▶ **EXERCISE**: Every line in the records below that holds "computer" must be identified and copied.

(Records from a data source)
Start of Block
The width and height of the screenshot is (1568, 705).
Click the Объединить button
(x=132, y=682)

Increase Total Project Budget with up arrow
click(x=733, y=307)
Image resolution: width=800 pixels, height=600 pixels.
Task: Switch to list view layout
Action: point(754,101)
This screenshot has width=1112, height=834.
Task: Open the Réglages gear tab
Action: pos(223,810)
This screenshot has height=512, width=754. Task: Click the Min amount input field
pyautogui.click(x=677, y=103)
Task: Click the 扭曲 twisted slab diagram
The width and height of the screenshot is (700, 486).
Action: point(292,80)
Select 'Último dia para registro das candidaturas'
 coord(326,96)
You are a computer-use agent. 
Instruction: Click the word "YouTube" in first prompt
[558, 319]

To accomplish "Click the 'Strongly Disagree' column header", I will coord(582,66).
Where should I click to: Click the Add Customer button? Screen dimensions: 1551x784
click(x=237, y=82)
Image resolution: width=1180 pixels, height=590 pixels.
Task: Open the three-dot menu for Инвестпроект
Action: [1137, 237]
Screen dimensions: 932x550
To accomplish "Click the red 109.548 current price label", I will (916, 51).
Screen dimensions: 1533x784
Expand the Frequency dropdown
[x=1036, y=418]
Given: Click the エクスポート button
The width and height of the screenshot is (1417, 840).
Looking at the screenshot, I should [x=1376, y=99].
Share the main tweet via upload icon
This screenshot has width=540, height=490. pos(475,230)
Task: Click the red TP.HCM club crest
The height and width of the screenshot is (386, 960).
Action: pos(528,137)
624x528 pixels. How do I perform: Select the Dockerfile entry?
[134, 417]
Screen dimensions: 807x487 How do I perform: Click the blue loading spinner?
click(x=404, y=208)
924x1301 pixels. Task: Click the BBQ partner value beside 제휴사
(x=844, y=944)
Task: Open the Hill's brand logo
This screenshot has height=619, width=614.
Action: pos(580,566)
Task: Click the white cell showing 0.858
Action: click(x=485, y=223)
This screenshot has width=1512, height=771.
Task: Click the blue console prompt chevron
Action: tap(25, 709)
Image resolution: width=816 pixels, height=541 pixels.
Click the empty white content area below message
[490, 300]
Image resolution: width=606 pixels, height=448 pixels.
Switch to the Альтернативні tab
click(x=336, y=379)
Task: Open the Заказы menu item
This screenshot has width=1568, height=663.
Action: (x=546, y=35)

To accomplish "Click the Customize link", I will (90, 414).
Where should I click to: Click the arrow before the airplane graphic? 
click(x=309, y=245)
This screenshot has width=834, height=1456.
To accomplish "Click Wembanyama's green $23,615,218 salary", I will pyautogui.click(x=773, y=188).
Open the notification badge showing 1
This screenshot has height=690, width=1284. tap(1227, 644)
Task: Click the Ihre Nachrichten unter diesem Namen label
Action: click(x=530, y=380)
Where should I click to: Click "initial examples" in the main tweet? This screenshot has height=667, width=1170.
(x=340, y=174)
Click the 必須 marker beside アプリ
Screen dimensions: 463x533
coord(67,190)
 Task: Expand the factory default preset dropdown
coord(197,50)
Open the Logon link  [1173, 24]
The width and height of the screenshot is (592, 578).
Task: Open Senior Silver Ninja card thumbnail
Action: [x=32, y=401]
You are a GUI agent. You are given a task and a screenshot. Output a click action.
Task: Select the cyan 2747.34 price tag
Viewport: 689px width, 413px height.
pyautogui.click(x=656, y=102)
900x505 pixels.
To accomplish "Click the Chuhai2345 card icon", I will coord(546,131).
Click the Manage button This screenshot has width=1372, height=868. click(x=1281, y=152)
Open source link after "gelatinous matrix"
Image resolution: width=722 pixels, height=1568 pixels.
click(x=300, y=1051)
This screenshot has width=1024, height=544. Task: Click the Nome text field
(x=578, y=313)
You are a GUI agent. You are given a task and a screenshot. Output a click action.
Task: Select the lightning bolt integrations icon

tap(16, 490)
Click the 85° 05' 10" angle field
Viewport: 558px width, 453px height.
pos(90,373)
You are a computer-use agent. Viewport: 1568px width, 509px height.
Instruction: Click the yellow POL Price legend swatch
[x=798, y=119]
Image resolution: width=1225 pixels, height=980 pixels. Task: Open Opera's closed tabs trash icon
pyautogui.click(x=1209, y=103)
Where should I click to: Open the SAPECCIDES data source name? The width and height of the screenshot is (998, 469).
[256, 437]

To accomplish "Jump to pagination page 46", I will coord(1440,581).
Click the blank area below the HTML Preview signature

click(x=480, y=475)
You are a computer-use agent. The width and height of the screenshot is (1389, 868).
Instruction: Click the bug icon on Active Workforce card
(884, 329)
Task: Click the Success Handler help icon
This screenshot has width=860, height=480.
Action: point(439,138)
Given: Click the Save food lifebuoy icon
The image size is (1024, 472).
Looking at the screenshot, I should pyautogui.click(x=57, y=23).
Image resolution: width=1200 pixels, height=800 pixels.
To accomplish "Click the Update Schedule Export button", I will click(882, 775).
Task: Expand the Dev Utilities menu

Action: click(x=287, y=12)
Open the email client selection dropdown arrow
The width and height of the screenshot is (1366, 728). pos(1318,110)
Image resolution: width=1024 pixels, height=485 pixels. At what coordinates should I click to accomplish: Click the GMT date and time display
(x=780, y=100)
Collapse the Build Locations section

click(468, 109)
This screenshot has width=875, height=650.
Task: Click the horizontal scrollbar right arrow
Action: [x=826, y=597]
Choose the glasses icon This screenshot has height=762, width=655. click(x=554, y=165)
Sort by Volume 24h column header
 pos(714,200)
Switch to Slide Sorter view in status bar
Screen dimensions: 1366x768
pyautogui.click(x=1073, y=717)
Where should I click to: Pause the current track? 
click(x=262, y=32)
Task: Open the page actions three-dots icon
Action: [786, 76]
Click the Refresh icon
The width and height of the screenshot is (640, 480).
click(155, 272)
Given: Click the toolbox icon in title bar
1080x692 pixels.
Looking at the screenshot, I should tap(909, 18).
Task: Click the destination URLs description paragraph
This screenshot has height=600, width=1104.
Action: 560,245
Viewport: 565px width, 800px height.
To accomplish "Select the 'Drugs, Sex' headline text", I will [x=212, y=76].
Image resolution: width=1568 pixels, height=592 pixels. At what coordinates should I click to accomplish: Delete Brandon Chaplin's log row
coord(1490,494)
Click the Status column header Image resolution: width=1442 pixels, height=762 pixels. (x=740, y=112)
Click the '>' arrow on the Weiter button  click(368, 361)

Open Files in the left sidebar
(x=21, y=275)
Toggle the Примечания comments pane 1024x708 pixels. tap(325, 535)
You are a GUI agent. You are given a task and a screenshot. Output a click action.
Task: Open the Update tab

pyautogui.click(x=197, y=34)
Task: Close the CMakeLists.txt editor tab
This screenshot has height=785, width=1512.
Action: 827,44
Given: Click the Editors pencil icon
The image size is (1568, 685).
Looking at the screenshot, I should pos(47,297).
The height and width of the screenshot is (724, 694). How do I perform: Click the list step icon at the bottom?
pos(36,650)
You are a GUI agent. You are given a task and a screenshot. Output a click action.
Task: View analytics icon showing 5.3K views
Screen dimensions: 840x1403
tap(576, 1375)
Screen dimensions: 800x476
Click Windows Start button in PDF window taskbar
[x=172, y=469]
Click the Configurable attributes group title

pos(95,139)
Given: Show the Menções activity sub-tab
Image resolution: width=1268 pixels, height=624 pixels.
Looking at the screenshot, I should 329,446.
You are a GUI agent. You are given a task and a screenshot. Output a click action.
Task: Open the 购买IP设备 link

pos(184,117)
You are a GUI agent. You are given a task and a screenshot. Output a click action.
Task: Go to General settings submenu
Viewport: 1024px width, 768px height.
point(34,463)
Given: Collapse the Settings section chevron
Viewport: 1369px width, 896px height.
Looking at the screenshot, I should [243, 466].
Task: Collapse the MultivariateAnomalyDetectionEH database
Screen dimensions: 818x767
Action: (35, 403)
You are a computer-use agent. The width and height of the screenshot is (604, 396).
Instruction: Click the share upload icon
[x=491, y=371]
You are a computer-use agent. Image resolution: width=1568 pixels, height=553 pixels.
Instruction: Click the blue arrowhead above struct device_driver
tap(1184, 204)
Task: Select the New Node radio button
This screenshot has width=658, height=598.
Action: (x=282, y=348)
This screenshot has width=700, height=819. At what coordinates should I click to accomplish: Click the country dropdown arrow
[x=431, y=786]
End of Block
▶ **TASK RESULT**:
You are a computer-use agent. 
You are a computer-use agent. Viewport: 1568px width, 509px height.
You are a computer-use agent. The width and height of the screenshot is (1389, 868).
You are a computer-use agent. The width and height of the screenshot is (604, 396).
You are a computer-use agent. Image resolution: width=1568 pixels, height=553 pixels.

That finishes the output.